» O que fazer:
(1) Devolva o trecho do texto sobre o caso Master que vai de "O caso Master começou" até "garantidor de créditos).", inclusive.
(2) Como fica em inglês esta frase do texto sobre o caso Master: Mas "não gera um risco sistêmico porque é um banco relativamente pequeno", acrescentou o empresário colombiano em entrevista virtual.
(3) Quais valores numéricos aparecem no texto sobre o caso Master? Liste todos.

O caso Master, um escândalo financeiro que abalou a política e a justiça brasileiras, "preocupa" e "não é bom para a reputação" do setor, disse à AFP David Vélez, CEO da gigante "fintech" Nubank.
O caso Master começou em novembro com a liquidação por insolvência do banco, que deixou cerca de R$ 40,6 bilhões em dívidas para aproximadamente 800 mil investidores (reembolsados por um fundo garantidor de créditos).
Logo em seguida, uma investigação apontou vínculos suspeitos entre seu proprietário, o banqueiro Daniel Vorcaro, e autoridades públicas, pouco antes das eleições de outubro.
O caso Master "definitivamente preocupa" e "do ponto de vista da reputação, não é bom para a indústria", disse Vélez, que dirige este banco digital com 131 milhões de clientes na América Latina.
Mas "não gera um risco sistêmico porque é um banco relativamente pequeno", acrescentou o empresário colombiano em entrevista virtual.

» Trecho dos dados:
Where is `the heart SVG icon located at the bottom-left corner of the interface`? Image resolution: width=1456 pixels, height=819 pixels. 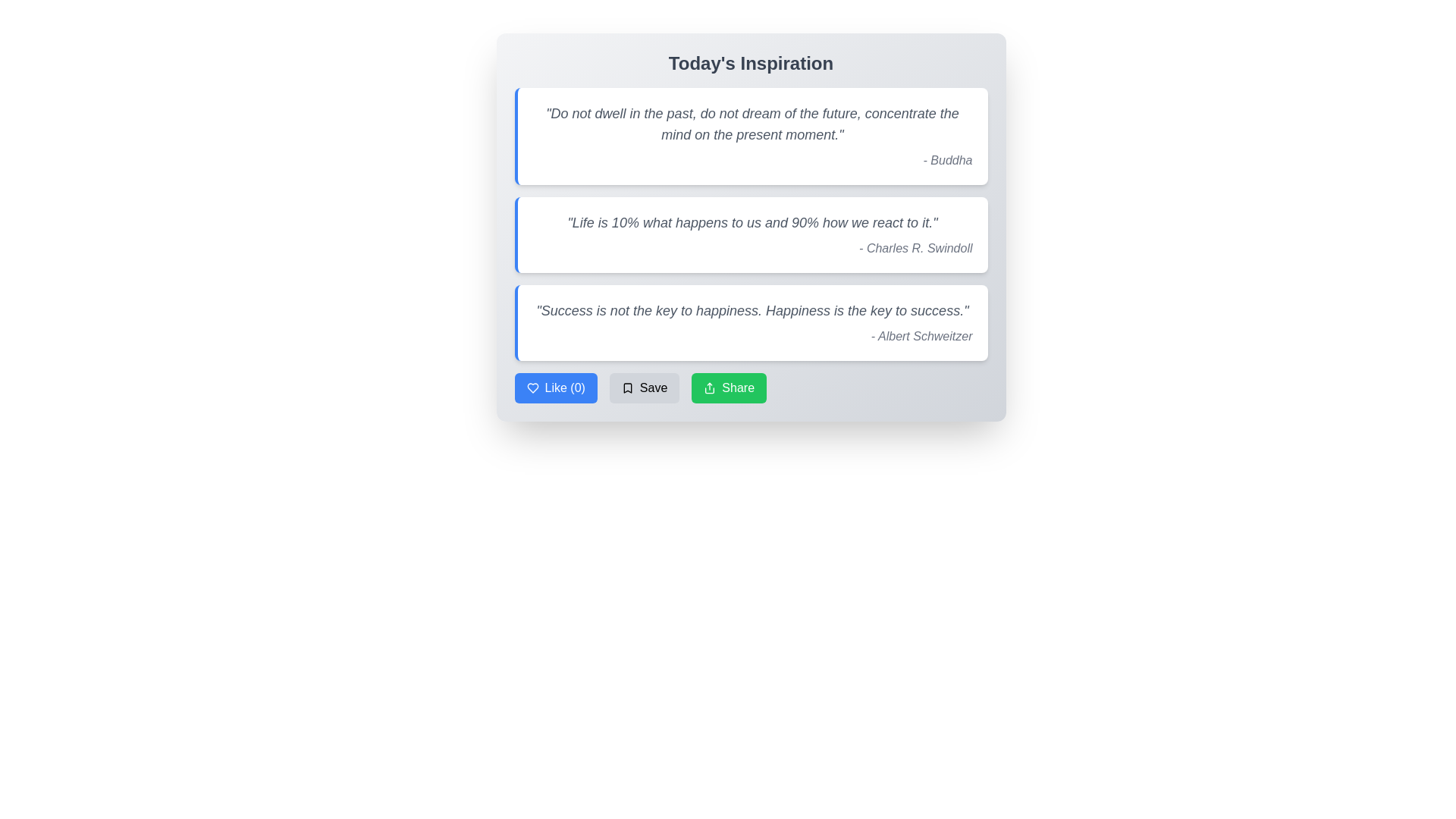
the heart SVG icon located at the bottom-left corner of the interface is located at coordinates (532, 388).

» Soluções das tarefas:
(1)
O caso Master começou em novembro com a liquidação por insolvência do banco, que deixou cerca de R$ 40,6 bilhões em dívidas para aproximadamente 800 mil investidores (reembolsados por um fundo garantidor de créditos).

(2) But "it does not create a systemic risk because it is a relatively small bank," the Colombian businessman added in a virtual interview.

(3)
- R$ 40,6 bilhões
- 800 mil
- 131 milhões